Once Again Steven Chu Rattles the Cage of International Cooperation. (April 8, 2009)

TFW has mentioned in the recent past that physics Nobel Laureate and US Secretary of Energy Steven Chu is good copy and once again he hasn't disappointed.

 

Now, ScienceInsider reports that when visiting the Brookhaven National Laboratory a couple of weeks ago Dr Chu, referring for the need for international collaboration to reduce greenhouse gas emissions, told reporters: "It's like all countries becoming allies against this common foe, which is the energy problem... By very collaborative, I mean share all intellectual property as much as possible."

 

Then right on cue out from the woodwork rockets Republican Congressman Jim Sensenbrenner: "Sharing intellectual property rights is exactly the wrong approach... Why would anybody invest in anything that they would have to just give away?"

 

So much for open access software -- but we digress.

 

Dan Charles, writing for ScienceInsider says: "This exchange raises an interesting question: When the U.S. government funds research on energy efficiency at national laboratories, universities, and private companies, who gets to own the resulting inventions?
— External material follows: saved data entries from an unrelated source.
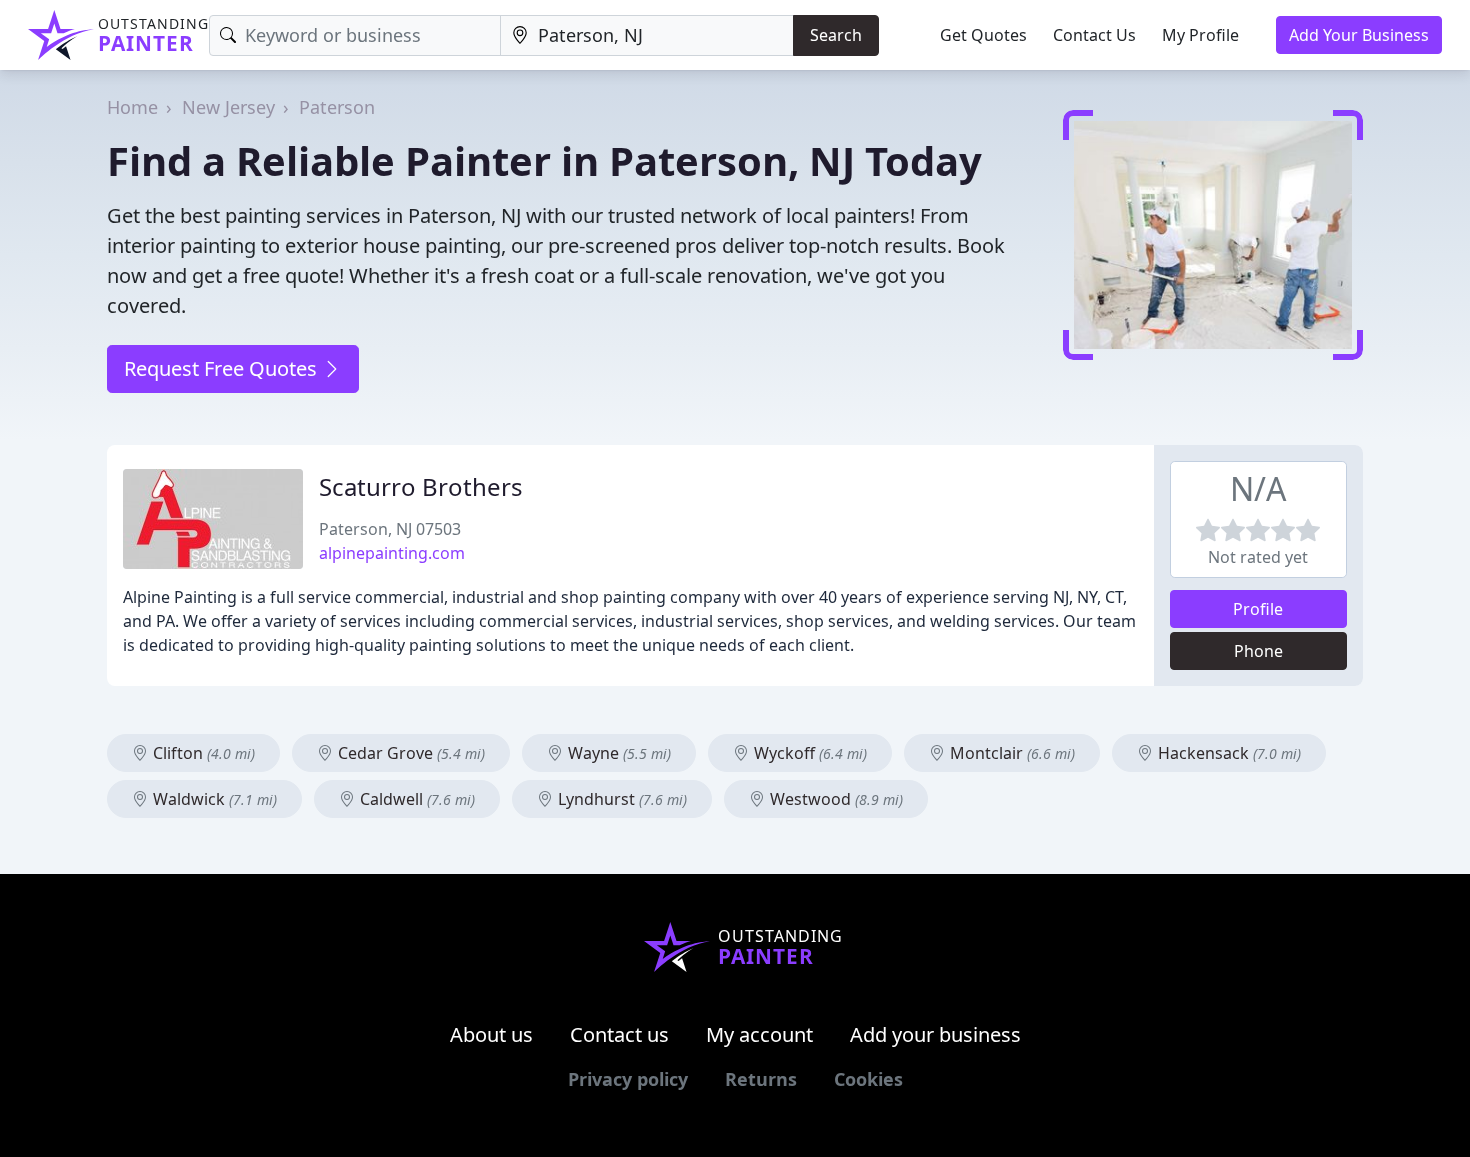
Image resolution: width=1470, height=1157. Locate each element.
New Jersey (228, 107)
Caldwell (415, 799)
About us (491, 1034)
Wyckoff (808, 753)
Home (132, 107)
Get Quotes (983, 35)
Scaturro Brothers (421, 486)
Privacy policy (628, 1079)
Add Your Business (1359, 35)
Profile (1258, 609)
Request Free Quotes (223, 368)
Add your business (935, 1034)
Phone (1258, 651)
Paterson (337, 107)
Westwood (834, 799)
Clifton (202, 753)
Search (836, 35)
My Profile (1200, 35)
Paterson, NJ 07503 (390, 529)
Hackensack (1227, 753)
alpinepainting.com (392, 553)
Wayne (617, 753)
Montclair (1010, 753)
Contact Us (1094, 35)
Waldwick (213, 799)
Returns (761, 1079)
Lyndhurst (620, 799)
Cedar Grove (409, 753)
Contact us (619, 1034)
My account (759, 1034)
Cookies (868, 1079)
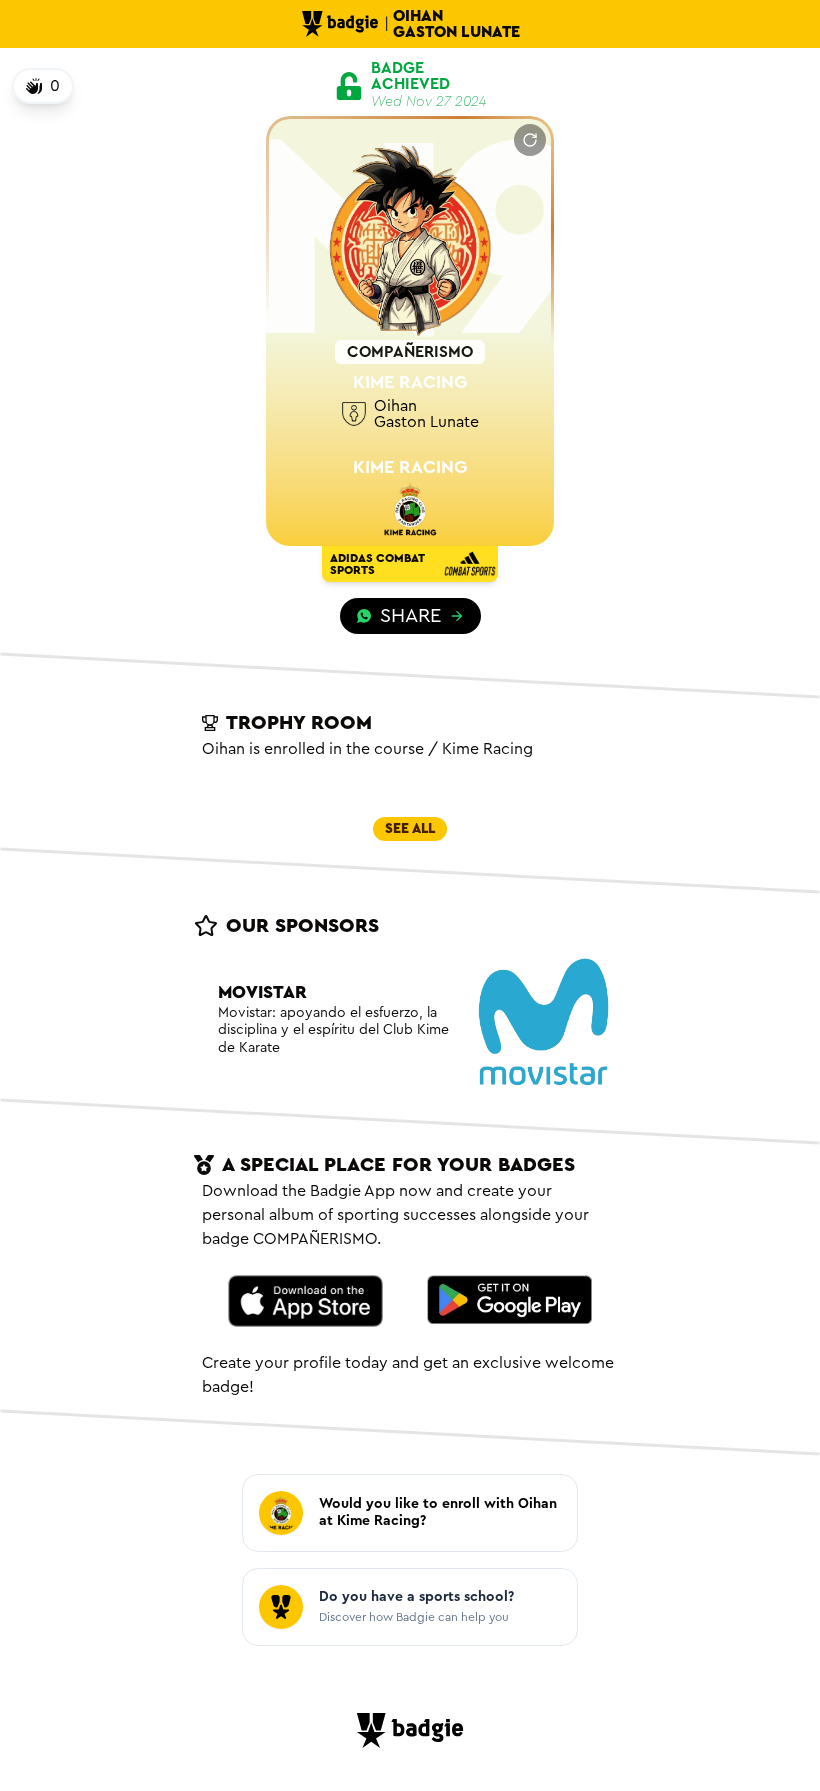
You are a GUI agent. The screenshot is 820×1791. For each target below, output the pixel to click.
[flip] (530, 140)
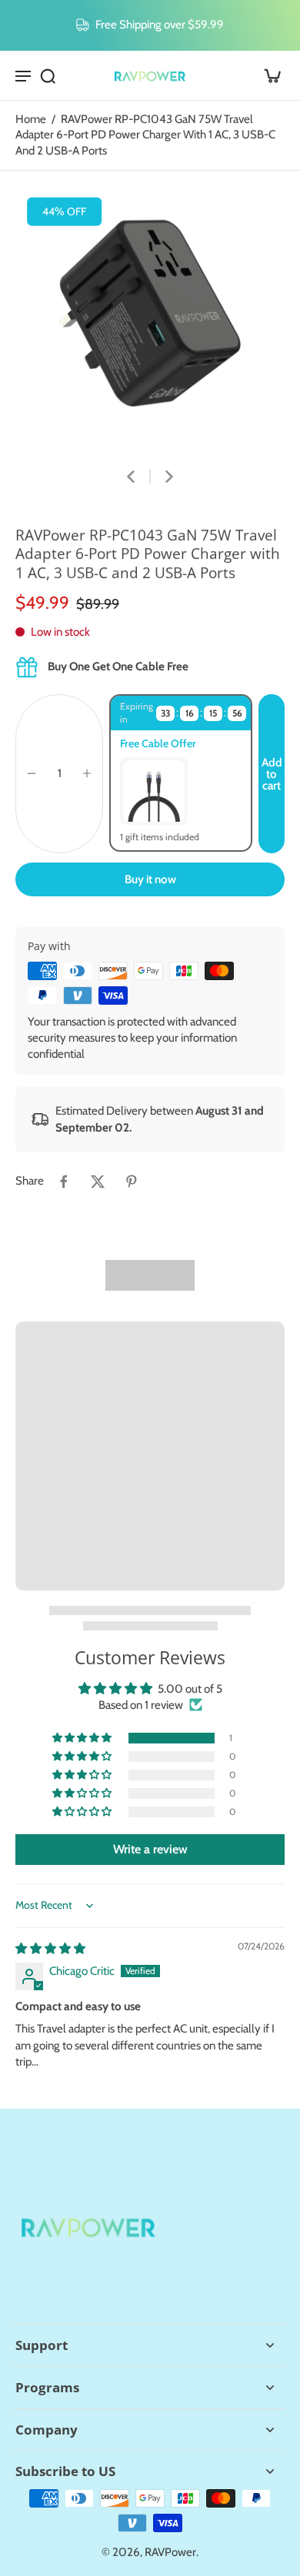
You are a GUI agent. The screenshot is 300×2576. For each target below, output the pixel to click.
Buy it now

Currently, those institutions are free to license such technologies to the highest bidder. According to a 2007 report by John Barton, an expert on intellectual-property law at Stanford Law School in Palo Alto, California, most governments around the world also tend to license such technologies exclusively to their own domestic companies. Barton, however, says it's time for rich nations to 'forgo their national favoritism' and make sure valuable technologies get to where they are needed."